As the COVID-19 pandemic continues, some businesses are not doing well. For example, banks are bracing for billions of dollars of losses as the elevated unemployment rate could cause a spike in consumer loan defaults. And malls not only had to close for several months as the pandemic worsened, but many mall retailers were struggling to survive even before the pandemic.
Having said that, it could be an excellent time for patient long-term investors to pick up shares of some of the best-in-breed companies in businesses like these. That's why I recently added shares of Bank of America (NYSE:BAC) and Simon Property Group (NYSE:SPG), and why you may want to add them to your radar as well.
It's a terrible environment for banks... for now
While the banking business is obviously more complex than I can describe in a few sentences, at the core, the idea is pretty simple -- banks take in deposits, lend money to customers, and profit from the interest they collect on those loans.
With that in mind, it shouldn't be a big surprise to hear that this is an awful environment for banks to make money. Not only are interest rates at record lows, but the COVID-19 pandemic could lead to a surge in loan charge-offs if elevated unemployment lasts for a long time. In fact, Bank of America set aside an additional $3.6 billion in the first quarter alone to build its loss reserves, and even that might not be enough.
However, there are a few things to keep in mind. For one thing, interest rate fluctuations are a natural part of the economy. While the current low-rate environment is a bit extreme, it won't last forever. And banks can still earn lending profits during low-rate environments (mortgage and auto loan rates aren't at zero). Plus, banks are well-capitalized institutions these days, and there's no reason at this point to think the loan losses will be anything Bank of America can't handle.
Bank of America is my preference in the sector because of its low valuation and impressive transformation over the past decade. The company has done a fantastic job increasing profitability and efficiency and has emerged as a leader in banking technology. At the current price of 10% less than its book value, it looks like a compelling long-term entry point.
The best-in-breed mall operator is adapting well to the new world of retail
It's a terrible time to be a mall operator. Many mall-based retailers were struggling before the pandemic hit, and we could certainly see a new wave of bankruptcies and store closures as the full economic effects of the pandemic continue to develop.
However, when it comes to malls, Simon is in a class of its own.
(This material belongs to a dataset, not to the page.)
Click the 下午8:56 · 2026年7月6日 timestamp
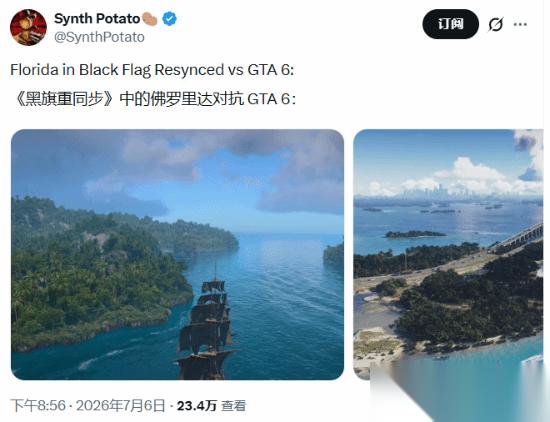Image resolution: width=550 pixels, height=422 pixels. tap(87, 406)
It owns a portfolio of more than 200 properties, many of which are among the most valuable pieces of retail real estate in the world. Simon's properties include ultra-high-end malls under the Mills brand name and others, as well as the largest outlet shopping portfolio in the business under the well-known Premium Outlets brand.
Simon is in the middle of a long-term transformation of its properties into mixed-use destinations, incorporating residential, hotel, entertainment, office, and other non-retail elements that bring in foot traffic to its retail space. And a wave of retail bankruptcies could actually work in Simon's favor -- the company has already (with partners) acquired Aeropostale and Forever 21, and is in talks to acquire J.C. Penney.
It's unfair to judge pretty much any company by its 2020 numbers, but in 2019 Simon's retail tenants actually reported sales increasing by nearly 5% year-over-year on a per-square-foot basis. With shares down more than 50% year-to-date, Simon could be a hidden long-term value play in the beaten-down retail sector.
Don't expect a smooth ride
You may not be thrilled with these stocks a month or even a year from now. As long as the economic uncertainty surrounding the COVID-19 pandemic persists, I expect them to take investors on quite a roller coaster ride.
However, the point is that these are two well-run businesses with durable competitive advantages, and they should do just fine over the long run. I have personally added shares of both stocks to my portfolio in recent months, and I'm confident that I'll look back in a decade and be extremely glad that I did.